Nie wszyscy skorzystali ze zwolnionej puli terminów. Z ustaleń money.pl wynika, że skierowania wysyłane w nowym trybie powędrowały do w sumie około 670 tys. osób. Część z nich zarejestruje się za sprawą Internetowego Konta Pacjenta. Część natomiast powinna zadzwonić na numer 989 po informację o dodatkowych terminach.
Wojciech Andrusiewicz podkreśla, że jest to jednorazowe działanie. Resort - póki co - nie planuje kolejnych tego typu przedsięwzięć w przyszłości.
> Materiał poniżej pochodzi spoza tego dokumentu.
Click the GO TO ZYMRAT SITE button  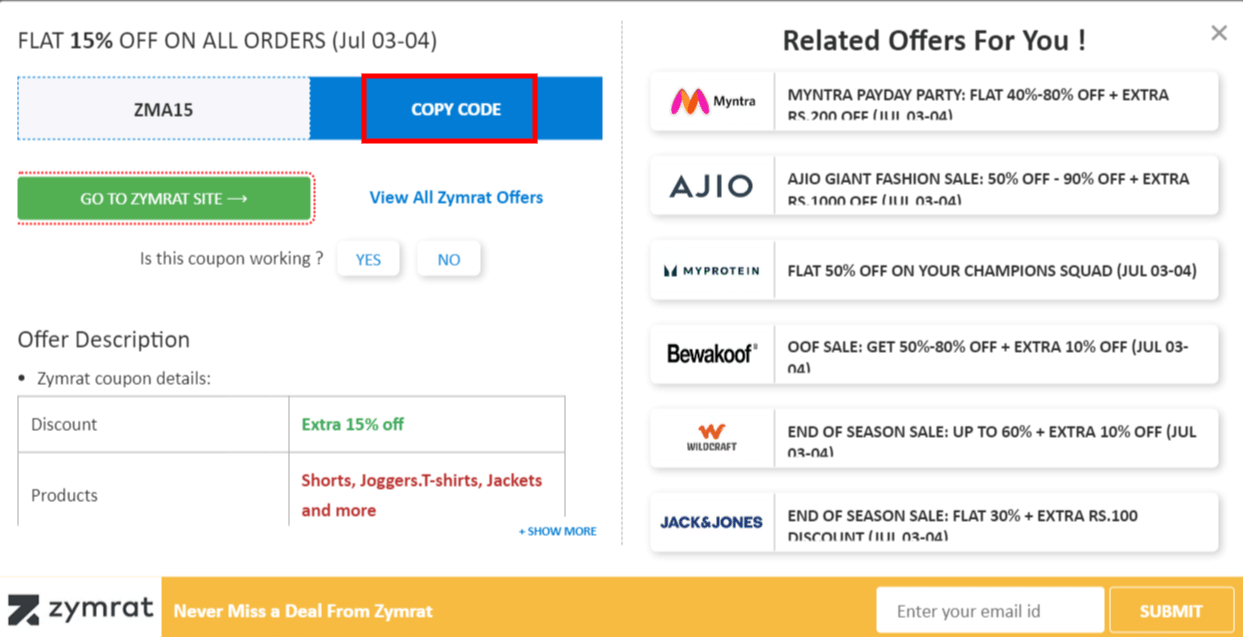click(164, 198)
Informację o rejestracji dla osób młodszych potwierdził również na antenie RMF FM minister Michał Dworczyk. - W ostatnich dwóch dniach ta rejestracja dla osób powyżej 60. roku życia zwolniła, dlatego zdecydowaliśmy się uruchomić zapisy osób, które w styczniu zgłosiły gotowość do rejestracji. Zostały dziś w nocy wyznaczone skierowania dla osób od 40. do 60. roku życia - tłumaczył.
Dworczyk dodał, że w tej chwili w programie szczepień do końca maja jest wolnych około 1,8 miliona terminów.
Profil zaufany nie działa
Jednej z czytelniczek money.pl się poszczęściło i udało jej się zapisać na szczepienie. W nadesłanej wiadomości podkreśliła, że jest z rocznika 1978.
Informacja o zwiększonej puli szczepień rozgrzała do czerwoności internautów, którzy szybko ruszyli na Internetowe Konto Pacjenta, by zaklepać sobie termin szczepienia po świętach. System nie wytrzymał wzmożonego zainteresowania i w czwartek tuż przed godziną 9 przestał działać profil zaufany.
Zmiany w Narodowym Programie Szczepień
W ostatnich dniach premier Mateusz Morawiecki i minister w KRPM Michał Dworczyk ogłosili zmiany w Narodowym Programie Szczepień. Zakładają one, że szczepić się będzie można m.in. w aptekach czy w zakładach pracy.
- Podjęliśmy decyzję co do poszerzenia zakresu i miejsc, w których przeprowadzane będą szczepienia. Postawiłem cel przed ministrami, by miesięcznie można było prowadzić 10 mln szczepień. Jeśli to będzie zależne tylko od dostępności dawek, to szybciej będziemy mogli walczyć z pandemią COVID-19 - stwierdził Mateusz Morawiecki.